Task goal:
From the data underneath, reproduce exactly the stretch that begins at the line with "Click the Augsburg Centurions helmet logo" and ends after the line with "Click into the".

· · ·

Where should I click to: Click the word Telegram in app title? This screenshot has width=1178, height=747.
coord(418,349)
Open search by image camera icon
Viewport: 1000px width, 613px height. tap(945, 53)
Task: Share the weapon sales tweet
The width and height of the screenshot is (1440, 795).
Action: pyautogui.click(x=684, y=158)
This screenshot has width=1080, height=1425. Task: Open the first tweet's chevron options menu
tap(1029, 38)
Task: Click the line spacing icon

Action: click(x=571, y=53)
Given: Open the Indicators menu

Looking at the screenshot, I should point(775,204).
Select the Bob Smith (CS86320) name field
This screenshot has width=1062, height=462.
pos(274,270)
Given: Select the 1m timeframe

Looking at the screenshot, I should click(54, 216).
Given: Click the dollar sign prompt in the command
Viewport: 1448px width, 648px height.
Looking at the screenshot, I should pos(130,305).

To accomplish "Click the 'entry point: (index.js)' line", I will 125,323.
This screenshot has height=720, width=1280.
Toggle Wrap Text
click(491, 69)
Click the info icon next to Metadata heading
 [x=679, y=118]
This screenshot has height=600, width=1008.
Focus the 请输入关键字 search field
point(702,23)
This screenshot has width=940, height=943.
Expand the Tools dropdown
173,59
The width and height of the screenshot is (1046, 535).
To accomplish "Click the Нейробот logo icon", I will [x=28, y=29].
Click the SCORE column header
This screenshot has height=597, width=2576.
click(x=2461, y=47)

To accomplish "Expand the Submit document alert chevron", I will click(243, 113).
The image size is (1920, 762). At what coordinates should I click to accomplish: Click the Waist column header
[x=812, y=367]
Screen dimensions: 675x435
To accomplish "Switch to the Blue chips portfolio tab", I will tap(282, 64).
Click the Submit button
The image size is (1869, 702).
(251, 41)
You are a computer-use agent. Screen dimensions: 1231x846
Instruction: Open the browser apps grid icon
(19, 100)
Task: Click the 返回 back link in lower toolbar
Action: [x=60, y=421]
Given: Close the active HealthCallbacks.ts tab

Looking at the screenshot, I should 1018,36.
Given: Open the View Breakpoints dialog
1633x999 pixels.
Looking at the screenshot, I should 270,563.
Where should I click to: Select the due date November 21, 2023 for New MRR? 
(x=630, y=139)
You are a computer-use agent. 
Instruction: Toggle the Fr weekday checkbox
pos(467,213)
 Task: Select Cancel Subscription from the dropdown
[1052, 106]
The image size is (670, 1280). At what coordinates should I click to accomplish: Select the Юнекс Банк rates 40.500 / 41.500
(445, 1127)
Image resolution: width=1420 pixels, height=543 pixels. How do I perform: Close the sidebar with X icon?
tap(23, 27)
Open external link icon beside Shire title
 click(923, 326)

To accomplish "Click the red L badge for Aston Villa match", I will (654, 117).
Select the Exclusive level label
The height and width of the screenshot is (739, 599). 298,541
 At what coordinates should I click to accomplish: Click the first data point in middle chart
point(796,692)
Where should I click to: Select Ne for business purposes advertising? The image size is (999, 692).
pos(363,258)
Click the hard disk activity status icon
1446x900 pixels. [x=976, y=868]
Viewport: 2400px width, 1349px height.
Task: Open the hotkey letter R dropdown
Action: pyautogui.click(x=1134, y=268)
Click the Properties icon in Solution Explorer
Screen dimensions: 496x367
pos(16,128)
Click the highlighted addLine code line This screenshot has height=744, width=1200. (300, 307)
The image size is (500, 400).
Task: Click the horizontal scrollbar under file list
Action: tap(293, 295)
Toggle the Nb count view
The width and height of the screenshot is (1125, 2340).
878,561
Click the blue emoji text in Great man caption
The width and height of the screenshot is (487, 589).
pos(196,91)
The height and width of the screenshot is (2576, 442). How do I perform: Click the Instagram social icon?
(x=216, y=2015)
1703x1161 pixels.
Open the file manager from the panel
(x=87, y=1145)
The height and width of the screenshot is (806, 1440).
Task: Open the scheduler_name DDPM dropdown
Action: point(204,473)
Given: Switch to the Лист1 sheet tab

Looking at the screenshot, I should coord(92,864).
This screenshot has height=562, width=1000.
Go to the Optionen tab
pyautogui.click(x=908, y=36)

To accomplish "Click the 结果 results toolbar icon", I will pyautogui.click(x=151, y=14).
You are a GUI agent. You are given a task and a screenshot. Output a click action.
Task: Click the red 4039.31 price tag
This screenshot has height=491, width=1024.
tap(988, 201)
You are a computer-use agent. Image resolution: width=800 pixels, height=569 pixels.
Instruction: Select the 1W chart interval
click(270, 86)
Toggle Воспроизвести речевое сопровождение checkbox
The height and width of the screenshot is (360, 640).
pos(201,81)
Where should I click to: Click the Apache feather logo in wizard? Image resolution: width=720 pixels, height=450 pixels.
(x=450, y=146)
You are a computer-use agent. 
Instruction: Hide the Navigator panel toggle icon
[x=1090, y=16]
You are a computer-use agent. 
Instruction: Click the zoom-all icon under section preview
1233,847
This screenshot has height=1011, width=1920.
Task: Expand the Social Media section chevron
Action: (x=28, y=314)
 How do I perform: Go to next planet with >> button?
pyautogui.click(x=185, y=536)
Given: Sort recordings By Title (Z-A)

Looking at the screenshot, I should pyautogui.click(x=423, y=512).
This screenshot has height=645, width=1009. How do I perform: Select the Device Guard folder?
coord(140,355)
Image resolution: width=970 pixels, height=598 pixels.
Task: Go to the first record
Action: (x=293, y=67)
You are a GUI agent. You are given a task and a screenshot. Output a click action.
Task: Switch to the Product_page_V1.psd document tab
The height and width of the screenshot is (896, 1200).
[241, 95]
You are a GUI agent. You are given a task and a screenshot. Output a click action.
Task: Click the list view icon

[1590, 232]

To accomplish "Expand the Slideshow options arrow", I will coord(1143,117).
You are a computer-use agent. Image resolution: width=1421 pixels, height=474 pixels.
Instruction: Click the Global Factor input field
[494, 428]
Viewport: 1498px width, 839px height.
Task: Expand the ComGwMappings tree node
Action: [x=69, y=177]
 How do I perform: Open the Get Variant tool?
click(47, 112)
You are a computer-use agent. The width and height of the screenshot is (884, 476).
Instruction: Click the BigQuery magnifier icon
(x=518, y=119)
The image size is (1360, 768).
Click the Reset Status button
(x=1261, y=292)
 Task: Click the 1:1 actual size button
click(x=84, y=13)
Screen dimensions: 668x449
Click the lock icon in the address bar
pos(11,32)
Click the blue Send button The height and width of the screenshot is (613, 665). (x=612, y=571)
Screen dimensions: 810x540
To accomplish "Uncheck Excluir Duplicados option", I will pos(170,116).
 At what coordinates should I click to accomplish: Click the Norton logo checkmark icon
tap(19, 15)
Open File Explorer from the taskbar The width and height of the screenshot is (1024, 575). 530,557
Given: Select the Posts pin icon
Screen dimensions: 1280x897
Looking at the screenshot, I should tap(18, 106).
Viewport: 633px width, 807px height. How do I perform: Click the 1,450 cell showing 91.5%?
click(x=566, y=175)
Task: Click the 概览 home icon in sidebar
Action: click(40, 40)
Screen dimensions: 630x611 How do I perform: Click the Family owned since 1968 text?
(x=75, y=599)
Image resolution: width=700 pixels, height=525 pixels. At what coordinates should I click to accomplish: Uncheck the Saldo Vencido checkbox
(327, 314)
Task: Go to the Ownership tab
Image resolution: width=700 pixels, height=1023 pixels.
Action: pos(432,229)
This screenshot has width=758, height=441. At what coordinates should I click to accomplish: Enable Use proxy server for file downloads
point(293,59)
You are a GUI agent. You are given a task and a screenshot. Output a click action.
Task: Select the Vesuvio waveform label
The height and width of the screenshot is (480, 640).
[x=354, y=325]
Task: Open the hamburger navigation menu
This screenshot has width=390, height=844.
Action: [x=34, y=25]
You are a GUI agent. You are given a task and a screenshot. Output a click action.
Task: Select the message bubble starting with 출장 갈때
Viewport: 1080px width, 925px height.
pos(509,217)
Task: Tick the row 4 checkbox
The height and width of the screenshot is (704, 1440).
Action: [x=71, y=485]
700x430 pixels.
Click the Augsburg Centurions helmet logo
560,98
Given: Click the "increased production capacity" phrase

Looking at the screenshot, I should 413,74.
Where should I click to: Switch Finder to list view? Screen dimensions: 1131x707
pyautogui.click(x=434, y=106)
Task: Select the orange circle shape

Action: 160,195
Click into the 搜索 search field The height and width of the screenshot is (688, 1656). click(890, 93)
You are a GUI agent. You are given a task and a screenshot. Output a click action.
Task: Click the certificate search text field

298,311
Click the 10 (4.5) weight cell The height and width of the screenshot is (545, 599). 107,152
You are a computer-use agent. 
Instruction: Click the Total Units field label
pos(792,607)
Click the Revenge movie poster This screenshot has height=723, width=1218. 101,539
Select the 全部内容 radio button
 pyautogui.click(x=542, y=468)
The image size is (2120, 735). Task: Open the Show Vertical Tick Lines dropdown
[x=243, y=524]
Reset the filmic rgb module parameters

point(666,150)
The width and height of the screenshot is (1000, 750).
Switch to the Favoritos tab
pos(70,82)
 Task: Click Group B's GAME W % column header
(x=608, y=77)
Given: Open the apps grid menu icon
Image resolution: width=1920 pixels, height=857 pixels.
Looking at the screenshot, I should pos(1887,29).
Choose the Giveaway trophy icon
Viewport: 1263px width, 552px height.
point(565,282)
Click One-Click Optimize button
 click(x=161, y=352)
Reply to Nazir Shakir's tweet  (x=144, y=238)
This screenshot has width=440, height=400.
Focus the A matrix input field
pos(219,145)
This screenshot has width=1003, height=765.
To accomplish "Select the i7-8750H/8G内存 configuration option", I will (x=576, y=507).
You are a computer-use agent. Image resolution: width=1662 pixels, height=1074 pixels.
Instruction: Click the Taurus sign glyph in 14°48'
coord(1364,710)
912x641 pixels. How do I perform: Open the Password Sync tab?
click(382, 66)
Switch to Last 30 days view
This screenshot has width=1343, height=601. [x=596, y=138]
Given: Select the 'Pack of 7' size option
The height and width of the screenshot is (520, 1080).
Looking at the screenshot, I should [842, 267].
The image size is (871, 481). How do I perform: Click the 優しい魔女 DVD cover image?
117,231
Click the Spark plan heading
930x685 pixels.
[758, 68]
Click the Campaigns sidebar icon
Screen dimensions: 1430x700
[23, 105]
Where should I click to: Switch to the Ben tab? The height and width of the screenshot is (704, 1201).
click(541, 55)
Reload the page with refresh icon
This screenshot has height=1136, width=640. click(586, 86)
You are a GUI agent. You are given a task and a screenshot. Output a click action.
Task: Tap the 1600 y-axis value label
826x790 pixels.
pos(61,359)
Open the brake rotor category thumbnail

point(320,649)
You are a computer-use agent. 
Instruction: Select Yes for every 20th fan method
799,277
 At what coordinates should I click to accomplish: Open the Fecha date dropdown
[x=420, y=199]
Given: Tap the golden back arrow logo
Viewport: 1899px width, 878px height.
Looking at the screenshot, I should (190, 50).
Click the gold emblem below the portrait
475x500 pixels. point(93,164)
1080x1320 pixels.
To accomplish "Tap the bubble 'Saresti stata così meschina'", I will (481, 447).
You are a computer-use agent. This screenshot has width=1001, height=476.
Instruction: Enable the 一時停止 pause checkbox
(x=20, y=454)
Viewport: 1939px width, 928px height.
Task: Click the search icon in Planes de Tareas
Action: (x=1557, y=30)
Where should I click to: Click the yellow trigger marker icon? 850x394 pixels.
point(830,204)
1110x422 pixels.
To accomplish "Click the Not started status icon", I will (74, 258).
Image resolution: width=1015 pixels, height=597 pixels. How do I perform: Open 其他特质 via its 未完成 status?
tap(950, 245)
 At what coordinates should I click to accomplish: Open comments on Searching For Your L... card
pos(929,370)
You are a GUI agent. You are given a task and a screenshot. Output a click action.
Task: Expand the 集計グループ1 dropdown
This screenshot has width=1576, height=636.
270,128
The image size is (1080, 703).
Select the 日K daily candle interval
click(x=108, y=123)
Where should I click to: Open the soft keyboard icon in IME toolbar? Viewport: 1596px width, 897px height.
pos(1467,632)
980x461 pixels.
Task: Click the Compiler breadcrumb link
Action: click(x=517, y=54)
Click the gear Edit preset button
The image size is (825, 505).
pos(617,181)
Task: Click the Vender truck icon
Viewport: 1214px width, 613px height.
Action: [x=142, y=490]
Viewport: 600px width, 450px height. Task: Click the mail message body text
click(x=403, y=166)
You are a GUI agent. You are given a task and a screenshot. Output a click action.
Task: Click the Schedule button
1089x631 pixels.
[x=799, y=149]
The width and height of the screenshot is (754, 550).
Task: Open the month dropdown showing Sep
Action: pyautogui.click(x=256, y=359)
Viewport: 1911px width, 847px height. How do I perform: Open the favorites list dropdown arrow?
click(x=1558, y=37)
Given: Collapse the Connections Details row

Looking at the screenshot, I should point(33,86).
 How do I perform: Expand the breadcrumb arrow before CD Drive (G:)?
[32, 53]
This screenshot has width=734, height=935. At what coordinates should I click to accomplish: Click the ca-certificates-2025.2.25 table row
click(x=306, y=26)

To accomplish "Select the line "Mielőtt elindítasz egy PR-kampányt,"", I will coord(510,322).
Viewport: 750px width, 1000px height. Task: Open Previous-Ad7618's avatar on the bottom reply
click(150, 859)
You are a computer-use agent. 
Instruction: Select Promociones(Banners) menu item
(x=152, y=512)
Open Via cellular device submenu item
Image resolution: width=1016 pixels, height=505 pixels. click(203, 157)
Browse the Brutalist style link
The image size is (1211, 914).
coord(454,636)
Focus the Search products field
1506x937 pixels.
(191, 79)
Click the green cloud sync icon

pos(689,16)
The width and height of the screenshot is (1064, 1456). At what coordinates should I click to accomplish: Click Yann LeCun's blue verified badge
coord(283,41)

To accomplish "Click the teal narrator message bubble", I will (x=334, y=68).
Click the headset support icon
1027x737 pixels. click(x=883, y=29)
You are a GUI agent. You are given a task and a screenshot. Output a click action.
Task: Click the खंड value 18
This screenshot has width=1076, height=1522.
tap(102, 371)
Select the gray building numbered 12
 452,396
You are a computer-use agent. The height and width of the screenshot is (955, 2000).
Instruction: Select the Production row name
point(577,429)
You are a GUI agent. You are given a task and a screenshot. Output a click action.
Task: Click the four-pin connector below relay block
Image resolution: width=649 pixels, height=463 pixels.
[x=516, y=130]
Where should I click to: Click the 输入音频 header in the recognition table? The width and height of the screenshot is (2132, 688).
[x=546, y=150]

· · ·

Problem solution:
Click the Augsburg Centurions helmet logo
560,98
Given: Click the "increased production capacity" phrase

Looking at the screenshot, I should 413,74.
Where should I click to: Switch Finder to list view? Screen dimensions: 1131x707
pyautogui.click(x=434, y=106)
Task: Select the orange circle shape

Action: 160,195
Click into the 搜索 search field The height and width of the screenshot is (688, 1656). click(890, 93)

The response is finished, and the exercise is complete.